EXCERPTED TEXT
William O'Brien Observatory
The O'Brien Observatory (OBO) was built in 1967 in Marine on St. Croix. It is one of the first infrared observatories, built under University of Minnesota astronomer Edward Ney. Whereas other infrared observatories have to be placed high on mountains to avoid the interference of water vapor, the O'Brien Observatory takes advantage of the low dew point of cold Minnesota winters to achieve the same conditions. The namesake of the facility is William O'Brien, a lumber magnate, whose descendant Thomond O'Brien donated the land for the observatory. OBO houses a 30-inch, f/10, Cassagrain reflector telescope which can observe at both optical and infrared wavelengths.
Any instrumentation used at the O'Brien and MLOF observatories must be user-supplied. The interface is a 16-inch diameter mounting plate with three 1/2-inch NFT bolt holes spaced at 120 degrees on a 13 5/8-inch diameter circle. A liquid helium cooled GaGe bolometer can be made available through collaboration with the MIfA infrared (IR) Group. Operations at these observatories are conducted by the MIfA IR Group.
Early Observations and Discoveries at OBO
- The very first paper from OBO was published by Ed Ney and Wayne Stein, who used a 4 arcminute beam to measure the integrated synchrotron flux from the Crab Nebula at λ= 5800 Å 2.2 μm, and 3.5 μm. It was a continuation of their studies of low surface brightness sources like the Zodiacal Light, but marked a new extension of their interests to more traditional stellar astrophysical topics.

THE PROBLEM
From the O'Brien Observatory text, write out word for word the part that begins at "William O'Brien Observatory" and stops after "and infrared wavelengths.".

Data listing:
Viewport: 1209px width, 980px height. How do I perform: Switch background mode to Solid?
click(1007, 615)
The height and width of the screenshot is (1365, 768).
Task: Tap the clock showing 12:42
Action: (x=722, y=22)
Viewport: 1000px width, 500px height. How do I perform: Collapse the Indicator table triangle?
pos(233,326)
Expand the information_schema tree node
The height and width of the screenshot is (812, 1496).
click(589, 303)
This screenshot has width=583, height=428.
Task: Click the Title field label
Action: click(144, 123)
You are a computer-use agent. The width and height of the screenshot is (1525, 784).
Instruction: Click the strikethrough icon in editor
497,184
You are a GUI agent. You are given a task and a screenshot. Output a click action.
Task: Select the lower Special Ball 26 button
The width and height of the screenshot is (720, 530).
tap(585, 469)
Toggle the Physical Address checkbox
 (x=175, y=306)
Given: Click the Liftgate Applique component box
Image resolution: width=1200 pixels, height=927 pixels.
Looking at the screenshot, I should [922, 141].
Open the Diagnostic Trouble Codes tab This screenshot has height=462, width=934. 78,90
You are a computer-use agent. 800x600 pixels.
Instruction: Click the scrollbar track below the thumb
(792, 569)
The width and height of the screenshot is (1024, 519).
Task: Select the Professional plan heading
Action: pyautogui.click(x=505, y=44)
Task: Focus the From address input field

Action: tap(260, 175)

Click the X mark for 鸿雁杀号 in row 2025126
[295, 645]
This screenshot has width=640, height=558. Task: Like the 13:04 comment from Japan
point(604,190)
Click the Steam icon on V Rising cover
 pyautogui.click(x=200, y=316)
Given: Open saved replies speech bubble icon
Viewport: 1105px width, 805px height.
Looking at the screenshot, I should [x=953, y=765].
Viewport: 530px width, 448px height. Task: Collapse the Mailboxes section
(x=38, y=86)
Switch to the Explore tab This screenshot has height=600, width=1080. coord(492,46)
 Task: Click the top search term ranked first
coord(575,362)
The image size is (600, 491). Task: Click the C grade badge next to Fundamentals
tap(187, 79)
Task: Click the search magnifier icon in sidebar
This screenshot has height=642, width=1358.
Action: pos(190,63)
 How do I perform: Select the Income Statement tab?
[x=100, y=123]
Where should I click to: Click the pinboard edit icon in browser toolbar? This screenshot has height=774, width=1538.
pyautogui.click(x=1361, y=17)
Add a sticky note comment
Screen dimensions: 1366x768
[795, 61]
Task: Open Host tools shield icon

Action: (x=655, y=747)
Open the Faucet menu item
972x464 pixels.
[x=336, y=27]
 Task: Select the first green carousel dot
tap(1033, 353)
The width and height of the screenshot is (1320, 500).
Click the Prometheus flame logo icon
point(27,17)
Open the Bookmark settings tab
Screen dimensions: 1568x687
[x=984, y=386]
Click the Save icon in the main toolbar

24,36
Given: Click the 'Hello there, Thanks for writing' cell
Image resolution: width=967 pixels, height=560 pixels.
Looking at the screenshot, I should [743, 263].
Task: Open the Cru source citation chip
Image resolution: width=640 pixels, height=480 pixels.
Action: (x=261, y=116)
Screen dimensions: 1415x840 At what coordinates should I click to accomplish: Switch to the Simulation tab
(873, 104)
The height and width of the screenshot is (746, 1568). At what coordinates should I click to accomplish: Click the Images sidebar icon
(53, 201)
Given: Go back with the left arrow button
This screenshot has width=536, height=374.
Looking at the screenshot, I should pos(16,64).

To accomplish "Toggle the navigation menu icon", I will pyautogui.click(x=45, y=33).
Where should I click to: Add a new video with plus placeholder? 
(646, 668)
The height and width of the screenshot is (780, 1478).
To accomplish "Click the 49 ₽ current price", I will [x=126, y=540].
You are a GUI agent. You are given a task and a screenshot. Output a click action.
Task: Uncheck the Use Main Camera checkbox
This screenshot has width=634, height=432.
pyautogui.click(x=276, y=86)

ANSWER TO THE PROBLEM
William O'Brien Observatory
The O'Brien Observatory (OBO) was built in 1967 in Marine on St. Croix. It is one of the first infrared observatories, built under University of Minnesota astronomer Edward Ney. Whereas other infrared observatories have to be placed high on mountains to avoid the interference of water vapor, the O'Brien Observatory takes advantage of the low dew point of cold Minnesota winters to achieve the same conditions. The namesake of the facility is William O'Brien, a lumber magnate, whose descendant Thomond O'Brien donated the land for the observatory. OBO houses a 30-inch, f/10, Cassagrain reflector telescope which can observe at both optical and infrared wavelengths.